If you can’t go big, in customer reference programs, do you go home?
This year and last, one of our clients has generously invited me to speak to their annual sales meeting on the topic of customer reference programs. My mission is to evangelize the power of customer references as a core element of highly successful B2B influencer relations campaigns. One of the misconceptions I’m there to dispell – that I hear from sales pros and marketers alike – is some version of the following:
“Our audiences only care about big, brand-name customers, and those customers won’t let us use them as media references. Therefore, there’s no point to pursuing customers for references.”

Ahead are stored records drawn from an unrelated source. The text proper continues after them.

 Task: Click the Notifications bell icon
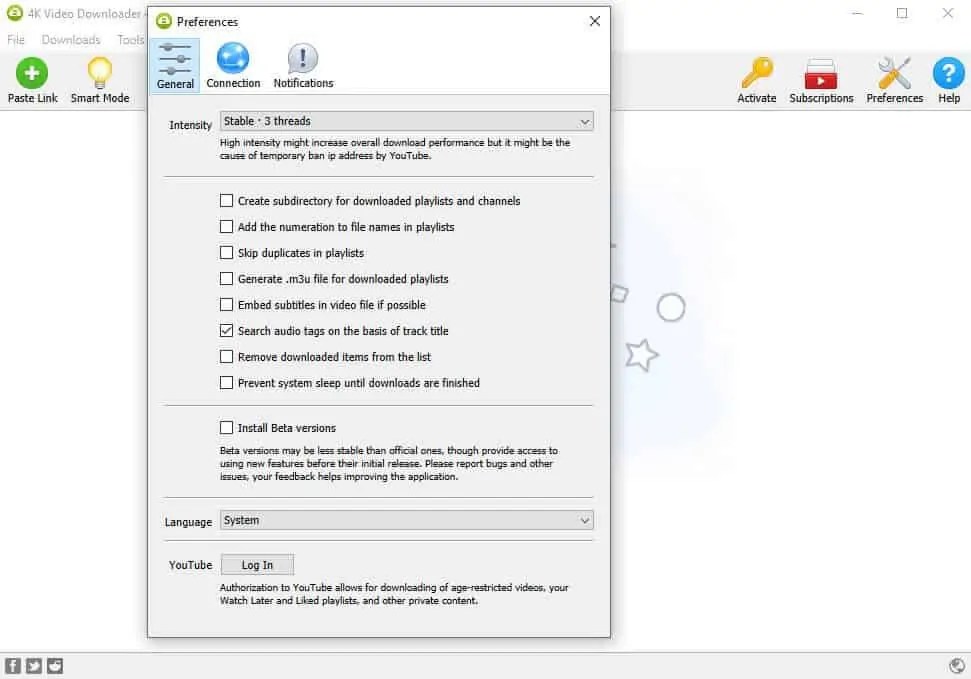(x=302, y=62)
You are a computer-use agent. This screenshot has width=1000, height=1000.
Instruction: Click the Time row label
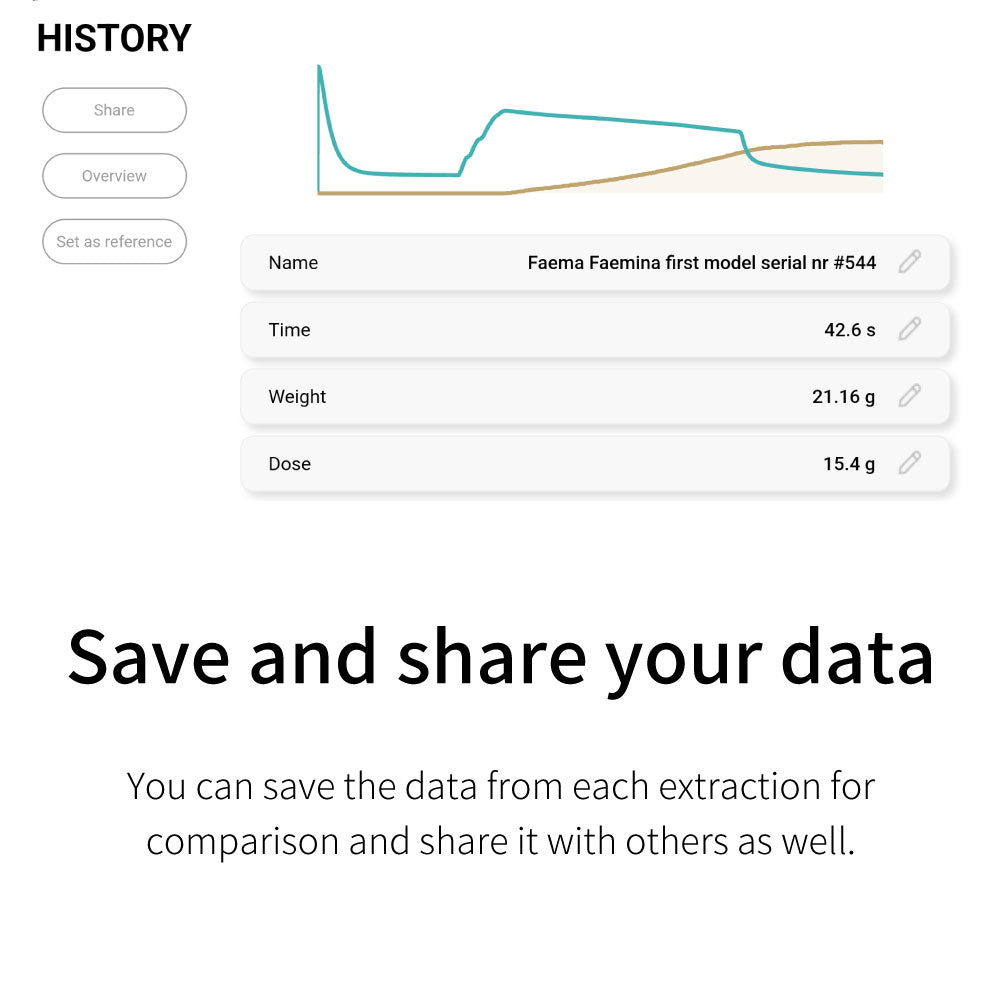pyautogui.click(x=289, y=330)

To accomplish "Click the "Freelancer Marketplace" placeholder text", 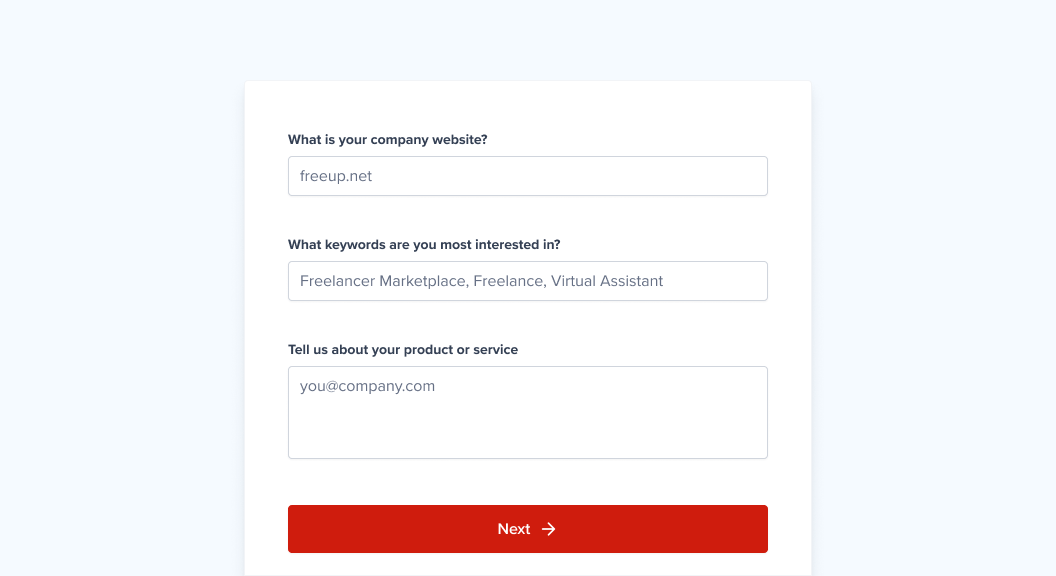I will (x=382, y=281).
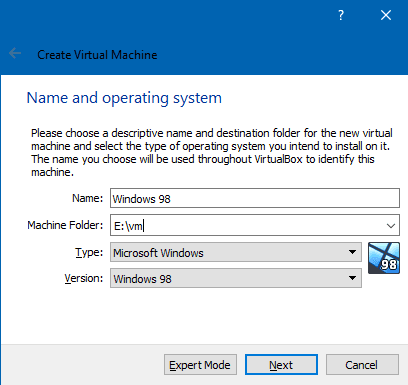Open help with the question mark icon
408x385 pixels.
(x=341, y=15)
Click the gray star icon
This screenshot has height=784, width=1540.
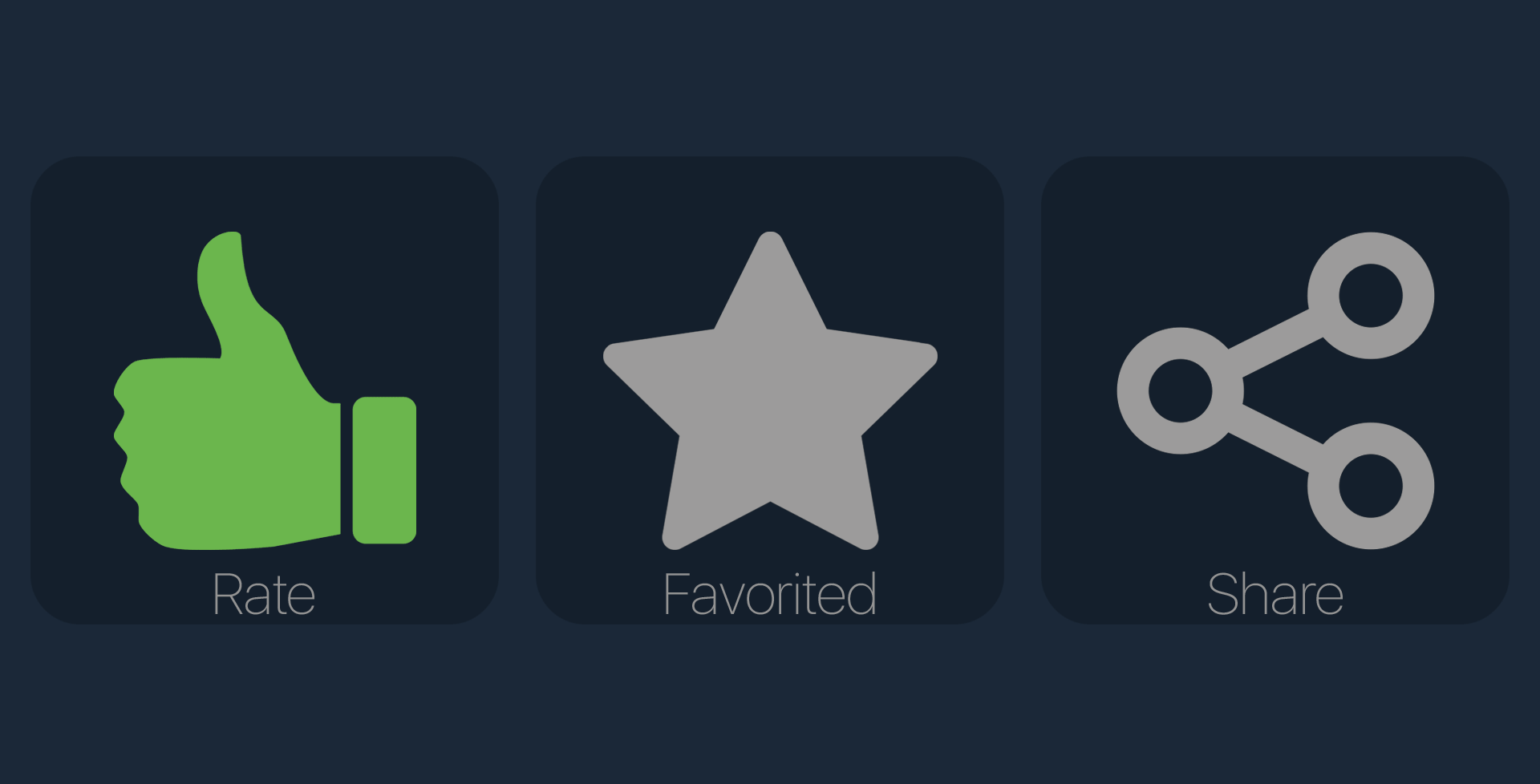coord(770,390)
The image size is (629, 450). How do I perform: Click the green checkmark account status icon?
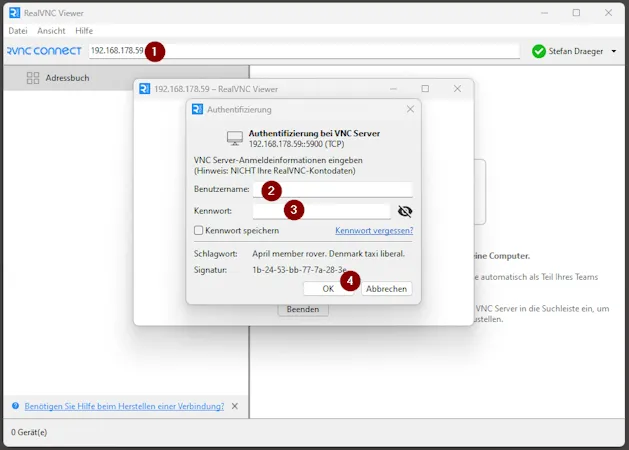click(539, 51)
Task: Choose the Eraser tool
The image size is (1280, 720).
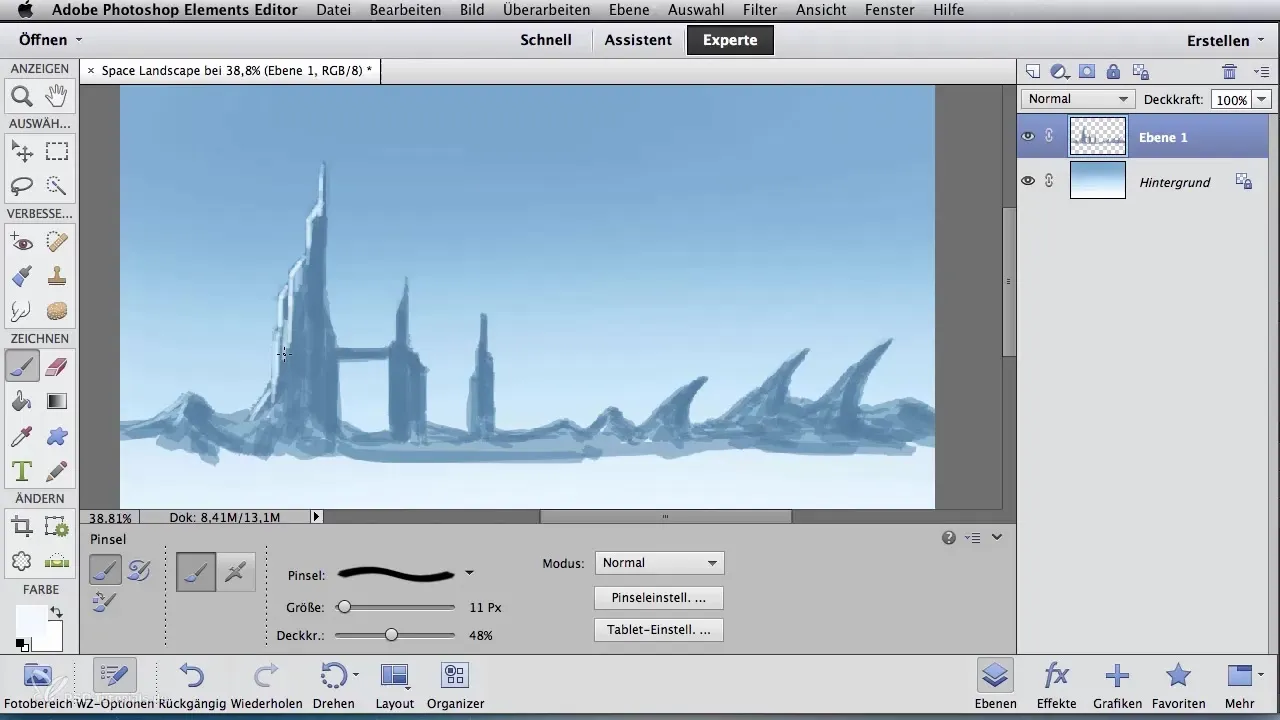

I like to call this the customer reference dilemma. And like most dilemmas, it’s based on some false assumptions. We’ve had the opportunity to devise and collaborate with customer reference programs (CRPs) for clients across many industries, and whether we’re owning the CRP from end-to-end or just leveraging those customer references in outbound communications programs, what we’ve learned is that the size or name recognition of a customer isn’t the most important measure of its value as a customer reference. In fact, for most businesses, I wouldn’t even place it in the top five. Customer references get their value from how they align with your go-to-market strategies and core messages, and how they clearly demonstrate the business impact of your products or services. With that in mind, here are the five criteria I think are most important in evaluating a customer’s potential value as a reference for your communications efforts:
1) Market alignment: Are you heavily targeting a specific market segment or vertical in your marketing efforts? Customer references that match the profile of that market provide valuable reinforcement for those marketing messages;
2) Product alignment: Customer success stories for your legacy offerings may be very compelling, but if your sales force is focused on selling the new generation, case studies, news announcements or media coverage of customers who demonstrate the value of your new products or services will provide better air cover;
3) A great narrative: You’ll get great customer reference value from a company no one has ever heard of if their success story is particularly novel or compelling. A great before-and-after story – especially if you can name a key competitor as the “before” scenario – will leave a strong impression as to how your company can transform a customer’s business;
4) Great quantitative results: Numbers-driven customers who can deliver the hard data that demonstrate vast improvements in the metrics that matter most to them – and most likely, to your prospective customers – are extremely attractive as customer references;
5) ROI: Customers who diligently track the impact of your products or services in the form of return on investment, and will sign up to extoll those results publicly, can be tough to come by. When you find one, you’ve found an unbeatable opportunity to quantify the true impact your company can deliver.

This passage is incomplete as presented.